The Witcher 3'ün ikinci büyük ek paketi ile Geralt'a veda ediyoruz. Oyuna bu gerçeği kabullenerek buruk bir sevinçle başladım. Ana görevler bittiğinde ise sevinç yerini tatmin olmuşluğa bıraktı, ama burukluk baki kaldı.
Blood and Wine bizi bambaşka bir bölgeye taşıyor. Güney Fransa'dan esinlenilmiş bir yerleşim alanı olan, Toussaint Dükalığı'na gidiyoruz. Skellige ile aynı büyüklükte hatta biraz daha büyük bir yer sanırım. Bununla birlikte burası diğer tüm Witcher oyunlarında bulunduğumuz şehirlerden ve bölgelerden bir hayli farklı. Yemyeşil bir bitki örtüsü, insanın içini ısıtan bir güneş, ilk bakışta oldukça huzurlu gözüken bir şehir... Blood and Wine'da sıcak renkler kullanılmış ve pastel tonlar bu havayı desteklemiş. Daha önce bu tip bir atmosferde Witcher oynamadığınızın garantisini veriyorum.
Ana haritadan ve yaşanan seri boyunca gerçekleşen savaşlardan uzak bir bölgede bulunan Toussaint, Wild Hunt'ta gördüğümüz yıkımı teğet geçmeyi başarmış. Dışarıdan bakınca dertsiz tasasız bir yer gibi duruyor, Halkın Geralt'a karşı insani tavırları da ayrı güzel, hatta rahatlatıcı. Velen'de ve Novigrad'da çektiğimiz "pis mutant, kış kış, yürü git" ırkçılığından tamamen sıyrılmak güzel bir his.
Aynı zamanda Witcher kitaplarına en sadık oyun hikayesi bu olmuş. Andrzej Sapkowski'nin 'Gölün Leydisi' kitabında tanıştığımız pek çok karakteri oyunda görüyoruz. Bir sürü eski dosta selam ediyoruz, onlarla yolculuk ediyoruz. Hatta Witcher kontratlarından biri doğrudan kitaptan alınma ve hikayedeki gibi aynı fiyata anlaşırsanız görev sonunda nispeten güçlü bir gümüş kılıç kazanıyorsunuz.

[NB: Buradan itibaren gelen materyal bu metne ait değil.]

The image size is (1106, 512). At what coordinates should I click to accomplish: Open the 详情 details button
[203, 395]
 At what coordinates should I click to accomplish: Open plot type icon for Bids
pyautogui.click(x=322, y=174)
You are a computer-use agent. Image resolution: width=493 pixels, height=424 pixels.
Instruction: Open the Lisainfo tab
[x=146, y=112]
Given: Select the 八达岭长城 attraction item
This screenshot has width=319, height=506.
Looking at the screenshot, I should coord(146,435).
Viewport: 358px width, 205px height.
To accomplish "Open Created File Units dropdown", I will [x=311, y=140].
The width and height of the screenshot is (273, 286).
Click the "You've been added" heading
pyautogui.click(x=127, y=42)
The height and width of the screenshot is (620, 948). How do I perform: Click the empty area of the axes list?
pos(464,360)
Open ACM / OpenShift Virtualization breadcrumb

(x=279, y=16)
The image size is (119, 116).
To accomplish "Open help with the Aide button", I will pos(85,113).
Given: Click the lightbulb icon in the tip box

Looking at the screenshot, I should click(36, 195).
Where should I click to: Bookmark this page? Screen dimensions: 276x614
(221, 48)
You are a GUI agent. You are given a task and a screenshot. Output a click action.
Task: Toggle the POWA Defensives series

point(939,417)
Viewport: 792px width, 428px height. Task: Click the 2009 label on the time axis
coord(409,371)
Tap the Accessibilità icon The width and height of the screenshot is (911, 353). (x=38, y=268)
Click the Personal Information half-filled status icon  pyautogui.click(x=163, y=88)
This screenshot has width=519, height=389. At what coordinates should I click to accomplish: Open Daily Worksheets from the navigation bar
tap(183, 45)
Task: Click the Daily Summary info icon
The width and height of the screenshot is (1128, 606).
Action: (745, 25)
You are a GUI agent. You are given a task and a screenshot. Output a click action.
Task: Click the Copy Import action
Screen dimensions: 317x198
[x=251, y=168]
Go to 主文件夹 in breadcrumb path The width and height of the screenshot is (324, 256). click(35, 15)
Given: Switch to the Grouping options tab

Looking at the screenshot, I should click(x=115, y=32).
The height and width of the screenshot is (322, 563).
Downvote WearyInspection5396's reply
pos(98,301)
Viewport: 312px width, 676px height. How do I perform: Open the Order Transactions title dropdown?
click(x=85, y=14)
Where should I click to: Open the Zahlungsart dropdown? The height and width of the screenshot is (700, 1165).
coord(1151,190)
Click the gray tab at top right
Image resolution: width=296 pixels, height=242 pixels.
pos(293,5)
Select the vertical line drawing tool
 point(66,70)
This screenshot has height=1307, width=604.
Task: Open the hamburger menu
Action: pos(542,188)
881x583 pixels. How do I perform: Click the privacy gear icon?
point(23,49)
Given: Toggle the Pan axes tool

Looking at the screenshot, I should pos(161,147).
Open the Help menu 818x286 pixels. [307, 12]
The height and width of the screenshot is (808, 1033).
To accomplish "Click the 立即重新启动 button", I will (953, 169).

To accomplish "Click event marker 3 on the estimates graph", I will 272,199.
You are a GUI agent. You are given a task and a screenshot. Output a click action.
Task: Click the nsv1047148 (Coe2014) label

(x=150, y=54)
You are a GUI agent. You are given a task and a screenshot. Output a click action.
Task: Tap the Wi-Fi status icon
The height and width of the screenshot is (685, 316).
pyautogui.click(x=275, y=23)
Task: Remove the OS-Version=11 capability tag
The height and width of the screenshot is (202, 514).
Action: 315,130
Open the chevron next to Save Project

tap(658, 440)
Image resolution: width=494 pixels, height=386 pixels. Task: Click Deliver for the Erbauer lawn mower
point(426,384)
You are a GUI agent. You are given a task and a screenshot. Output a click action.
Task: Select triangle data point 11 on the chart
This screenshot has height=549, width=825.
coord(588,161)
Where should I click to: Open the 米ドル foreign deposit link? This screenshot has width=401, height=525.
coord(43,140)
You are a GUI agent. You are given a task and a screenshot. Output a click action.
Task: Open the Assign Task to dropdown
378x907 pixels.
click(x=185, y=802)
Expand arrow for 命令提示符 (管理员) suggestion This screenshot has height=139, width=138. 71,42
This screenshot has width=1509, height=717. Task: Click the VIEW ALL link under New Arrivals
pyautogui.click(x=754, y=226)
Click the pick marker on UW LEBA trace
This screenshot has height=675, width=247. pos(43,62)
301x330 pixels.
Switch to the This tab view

Eski dostlarla yeniden bir arada
Geralt buralara yabancı değil. Dükalığın başındaki Düşes Anna Henrietta ile iyi bir geçmişimiz var. Göz alıcı ve bir o kadar da güçlü bir karakter olarak karşımıza çıkan düşes, Dandelion'ın yavuklularından biri. Toussaint'ın başkenti Beauclair'de bir grup vampir tüm bölgenin huzurunu kaçırıyor, ölümler önüne geçilemez şekilde artmaya başlıyor. Üstelik geleneksel tavşan avı da kapıda. Toussaint'nın en önemli geleneklerinden birinden bahsediyoruz. Bu cinayetlerin özellikle saray çevresinde olması ise Henrietta'yı daha da düşündürüyor, egosuna da biraz darbe yiyor. Güvendiği iki lordu Baron Palmerin ve Baron Milton'ı Geralt'ı bulması ve vampir problemini çözmesi için Velen'e yolluyor. Düşesin teklifi de o kadar cömert ki hayır demek imkansız, üstelik Geralt daha önce burada küçük bir servet elde etmişti.
Blood and Wine hikayesini diğerlerinden ayıran bir güzel detay ise dünyanın yükü omuzlarımızda değil, Wild Hunt büyüklüğünde bir tehdit yok. Geralt için de bizim için de güzel bir değişiklik. Hikayenin önemli bir kısmında bize yoldaşlık eden eski bir dostumuz var, ancak CDPR 'spoiler' vermememizi rica ettiği için kim olduğunu açıklayamıyorum. Tek diyebileceğim bu eski dost da bir vampir, hatta kitapları okuyan arkadaşlara bir ipucu vereyim, madalyonumuz bile kendisini tespit edememişti.
Leydi Henrietta adeta kitaplardan fırlamış gibi. CDPR pek çok oyun firmasının batırdığı yerde bir kez daha öne çıkıyor ve yeni bir güçlü kadın karakteri hayatımıza sokuyor. Buraların düşesi o olabilir, ama iş başa düştüğünde eteğini çıkarıp dört nala mevzuya sürüyor atını. Düşmanına karşı acımasız olsa da altın kalpli bir insan olduğunu Dandelion sağolsun biliyoruz.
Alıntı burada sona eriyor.